== DATA SUPPLIED
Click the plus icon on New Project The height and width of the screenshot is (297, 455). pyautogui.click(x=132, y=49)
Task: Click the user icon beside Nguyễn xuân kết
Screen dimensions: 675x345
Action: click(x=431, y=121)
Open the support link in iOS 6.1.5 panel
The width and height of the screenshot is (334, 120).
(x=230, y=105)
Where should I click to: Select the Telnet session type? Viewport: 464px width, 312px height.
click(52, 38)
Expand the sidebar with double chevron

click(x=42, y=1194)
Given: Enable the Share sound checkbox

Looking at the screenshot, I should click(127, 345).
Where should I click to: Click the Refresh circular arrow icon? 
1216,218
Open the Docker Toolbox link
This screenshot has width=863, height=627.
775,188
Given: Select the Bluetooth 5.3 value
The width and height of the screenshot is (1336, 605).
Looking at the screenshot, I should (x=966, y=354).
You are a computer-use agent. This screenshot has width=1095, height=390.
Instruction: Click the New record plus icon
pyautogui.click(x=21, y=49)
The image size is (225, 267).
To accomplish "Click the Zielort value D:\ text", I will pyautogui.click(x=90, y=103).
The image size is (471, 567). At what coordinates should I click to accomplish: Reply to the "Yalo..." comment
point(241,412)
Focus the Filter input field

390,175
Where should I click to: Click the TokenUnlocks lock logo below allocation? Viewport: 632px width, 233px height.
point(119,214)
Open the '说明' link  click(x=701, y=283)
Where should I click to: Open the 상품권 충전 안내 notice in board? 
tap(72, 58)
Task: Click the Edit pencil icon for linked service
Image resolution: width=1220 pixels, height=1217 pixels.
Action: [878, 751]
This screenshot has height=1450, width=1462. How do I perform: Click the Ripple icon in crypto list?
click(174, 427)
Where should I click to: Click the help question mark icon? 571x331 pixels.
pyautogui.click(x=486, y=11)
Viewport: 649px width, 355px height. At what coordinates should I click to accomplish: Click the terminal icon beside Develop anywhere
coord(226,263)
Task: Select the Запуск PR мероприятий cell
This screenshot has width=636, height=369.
====
§ **WORK TO COMPLETE**
Convert the listing above into a numbered list, leaving out the blank lines.

§ **RESULT**
1. Click the plus icon on New Project The height and width of the screenshot is (297, 455). pyautogui.click(x=132, y=49)
2. Task: Click the user icon beside Nguyễn xuân kết
3. Screen dimensions: 675x345
4. Action: click(x=431, y=121)
5. Open the support link in iOS 6.1.5 panel
6. The width and height of the screenshot is (334, 120).
7. (x=230, y=105)
8. Where should I click to: Select the Telnet session type? Viewport: 464px width, 312px height.
9. click(52, 38)
10. Expand the sidebar with double chevron
11. click(x=42, y=1194)
12. Given: Enable the Share sound checkbox
13. Looking at the screenshot, I should click(127, 345).
14. Where should I click to: Click the Refresh circular arrow icon? 
15. 1216,218
16. Open the Docker Toolbox link
17. This screenshot has width=863, height=627.
18. 775,188
19. Given: Select the Bluetooth 5.3 value
20. The width and height of the screenshot is (1336, 605).
21. Looking at the screenshot, I should (x=966, y=354).
22. You are a computer-use agent. This screenshot has width=1095, height=390.
23. Instruction: Click the New record plus icon
24. pyautogui.click(x=21, y=49)
25. The image size is (225, 267).
26. To accomplish "Click the Zielort value D:\ text", I will pyautogui.click(x=90, y=103).
27. The image size is (471, 567). At what coordinates should I click to accomplish: Reply to the "Yalo..." comment
28. point(241,412)
29. Focus the Filter input field
30. 390,175
31. Where should I click to: Click the TokenUnlocks lock logo below allocation? Viewport: 632px width, 233px height.
32. point(119,214)
33. Open the '说明' link  click(x=701, y=283)
34. Where should I click to: Open the 상품권 충전 안내 notice in board? 
35. tap(72, 58)
36. Task: Click the Edit pencil icon for linked service
37. Image resolution: width=1220 pixels, height=1217 pixels.
38. Action: [878, 751]
39. This screenshot has height=1450, width=1462. How do I perform: Click the Ripple icon in crypto list?
40. click(174, 427)
41. Where should I click to: Click the help question mark icon? 571x331 pixels.
42. pyautogui.click(x=486, y=11)
43. Viewport: 649px width, 355px height. At what coordinates should I click to accomplish: Click the terminal icon beside Develop anywhere
44. coord(226,263)
45. Task: Select the Запуск PR мероприятий cell
46. This screenshot has width=636, height=369.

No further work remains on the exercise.